Berita Korporasi

WIKA (WIKA): Membidik Kontrak Baru Rp20 Triliun di 2026, Sinyal Positif dari Sang Raksasa Konstruksi

PT Wijaya Karya (Persero) Tbk. (WIKA), salah satu emiten konstruksi terbesar di Indonesia, tengah menunjukkan visi ambisius untuk masa depan. Perusahaan ini secara proaktif mengumumkan target pertumbuhan signifikan yang dapat menarik perhatian para investor dan pelaku pasar.

Target Ambisius Kontrak Baru WIKA di Tahun 2026

Direktur Utama WIKA, Agung Budi Waskito, secara tegas menyatakan bahwa perseroan membidik nilai kontrak baru melampaui Rp20 triliun untuk tahun 2026. Angka ini merefleksikan proyeksi kenaikan substansial, setidaknya +18%, dari estimasi kontrak baru tahun 2025 yang berada pada level Rp17 triliun. Sebuah lonjakan target yang mengindikasikan optimisme kuat manajemen terhadap prospek industri konstruksi nasional yang semakin membaik.

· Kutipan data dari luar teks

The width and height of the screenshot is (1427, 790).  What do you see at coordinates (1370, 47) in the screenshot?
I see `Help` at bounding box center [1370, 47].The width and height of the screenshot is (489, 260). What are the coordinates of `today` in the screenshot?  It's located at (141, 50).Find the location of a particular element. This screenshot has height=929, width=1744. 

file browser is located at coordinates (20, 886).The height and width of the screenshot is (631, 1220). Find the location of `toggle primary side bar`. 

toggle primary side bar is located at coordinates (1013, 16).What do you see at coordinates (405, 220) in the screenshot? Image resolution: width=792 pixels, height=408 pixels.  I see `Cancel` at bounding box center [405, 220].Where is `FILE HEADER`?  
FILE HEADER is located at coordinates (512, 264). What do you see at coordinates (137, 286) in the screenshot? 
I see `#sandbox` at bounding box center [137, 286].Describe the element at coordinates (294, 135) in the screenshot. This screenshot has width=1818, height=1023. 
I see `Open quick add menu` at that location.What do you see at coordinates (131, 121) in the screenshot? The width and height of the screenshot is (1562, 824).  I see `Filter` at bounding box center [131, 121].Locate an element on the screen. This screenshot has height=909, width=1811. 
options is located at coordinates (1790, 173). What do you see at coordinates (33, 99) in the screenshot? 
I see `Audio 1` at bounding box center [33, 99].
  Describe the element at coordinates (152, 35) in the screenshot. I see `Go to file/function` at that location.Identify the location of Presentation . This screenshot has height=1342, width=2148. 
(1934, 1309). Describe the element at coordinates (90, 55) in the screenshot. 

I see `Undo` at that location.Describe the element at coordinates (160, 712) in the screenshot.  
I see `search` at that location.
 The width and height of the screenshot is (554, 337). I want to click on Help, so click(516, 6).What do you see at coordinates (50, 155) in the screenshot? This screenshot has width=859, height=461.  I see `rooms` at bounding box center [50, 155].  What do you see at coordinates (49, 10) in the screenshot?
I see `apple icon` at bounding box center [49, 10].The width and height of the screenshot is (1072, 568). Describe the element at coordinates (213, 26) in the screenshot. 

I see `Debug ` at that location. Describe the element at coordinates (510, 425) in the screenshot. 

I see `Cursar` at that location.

Strategi Transformasi dan Optimisme Pemulihan Permintaan Proyek

Agung Budi Waskito menjelaskan, penetapan target 2026 ini bukan tanpa dasar. Ia merupakan bagian integral dari strategi transformasi menyeluruh yang tengah dijalankan perseroan, berfokus pada efisiensi operasional dan optimalisasi portofolio proyek. Lebih lanjut, target ini juga sejalan dengan ekspektasi kuat terhadap pemulihan signifikan permintaan proyek di tahun depan, terutama dari sektor pemerintah dan BUMN, serta proyek-proyek strategis nasional yang terus bergulir.

Kilas Balik Kinerja Kontrak Baru 9M25: Potret Realita dan Proyeksi

Meskipun target 2026 sangat ambisius, penting untuk melihat konteks kinerja terbaru WIKA. Hingga kuartal ketiga tahun 2025 (9M25), perseroan mencatatkan nilai kontrak baru sebesar Rp6,19 triliun. Angka ini memang menunjukkan penurunan sekitar -60% Year-on-Year (YoY) dibandingkan periode yang sama tahun sebelumnya. Namun, manajemen percaya bahwa penurunan ini adalah fase transisi sebagai dampak restrukturisasi internal dan kondisi pasar yang menantang, sebelum lonjakan yang diantisipasi di 2026.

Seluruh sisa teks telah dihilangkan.